Cellular senescence has been increasingly implicated in the development of pulmonary fibrosis, a largely irreversible condition with a poor prognosis under the current standard of care. An early clinical trial of first generation senolytic drugs to clear senescent cells showed promising results, but the condition remains a low priority among companies developing various forms of novel senolytics. Here, researchers discuss one of the primary mechanisms targeted by early senolytics, the BCL-2 protein known to be involved in preventing apoptosis in senescent cells, in the context of pulmonary fibrosis.
Idiopathic pulmonary fibrosis (IPF) is a progressive, fatal lung disease that develops in response to chronic epithelial injury. Unlike injury-induced homeostatic lung repair during which fibroblasts undergo apoptosis and clearance, the lungs of IPF patients continue to accumulate apoptosis-resistant, pro-fibrotic, extracellular matrix-producing fibroblasts.

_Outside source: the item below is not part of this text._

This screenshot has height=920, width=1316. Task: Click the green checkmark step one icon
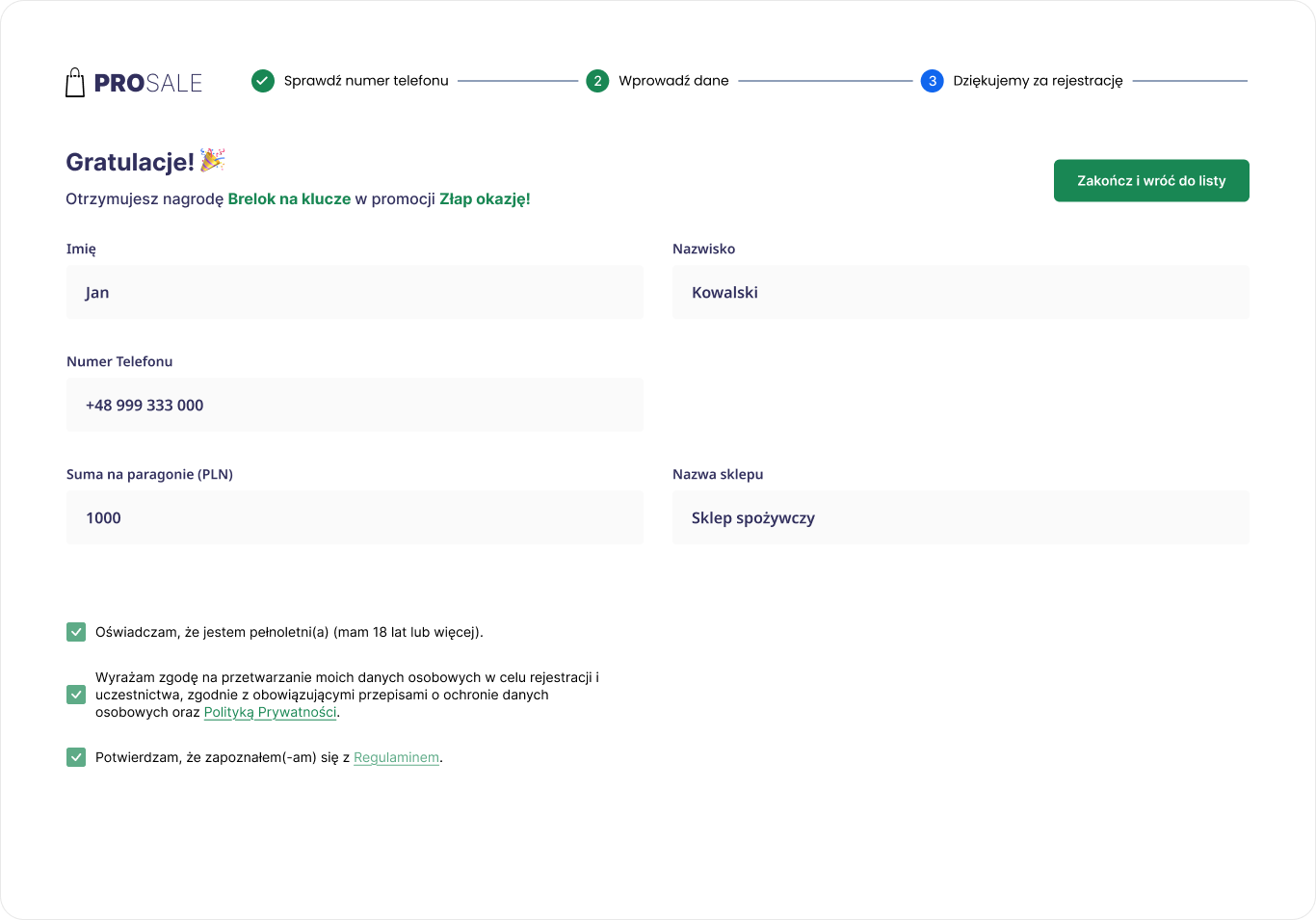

Here, we show that prevention of PDGFRα+ fibroblast apoptosis by conditional BCL-2 expression leads to the emergence and persistence of senescent, pro-fibrotic fibroblasts along with enduring, pathologic fibrotic lung remodeling. Additionally, spatial transcriptomic studies of human IPF lungs confirmed the presence of senescent, BCL-2 expressing α-smooth muscle actin+ myofibroblasts in fibrotic regions.
Of translational significance, selective BCL-2 inhibition with ABT-199 in fibrotic mice re-engaged the apoptotic pathway in fibroblasts, reduced senescence, and promoted fibrosis resolution and lung regeneration. Our findings suggest that sustained BCL-2 expression in fibroblasts prevents homeostatic lung repair, drives persistent fibrosis and is a therapeutically relevant target to reverse persistent pulmonary fibrosis.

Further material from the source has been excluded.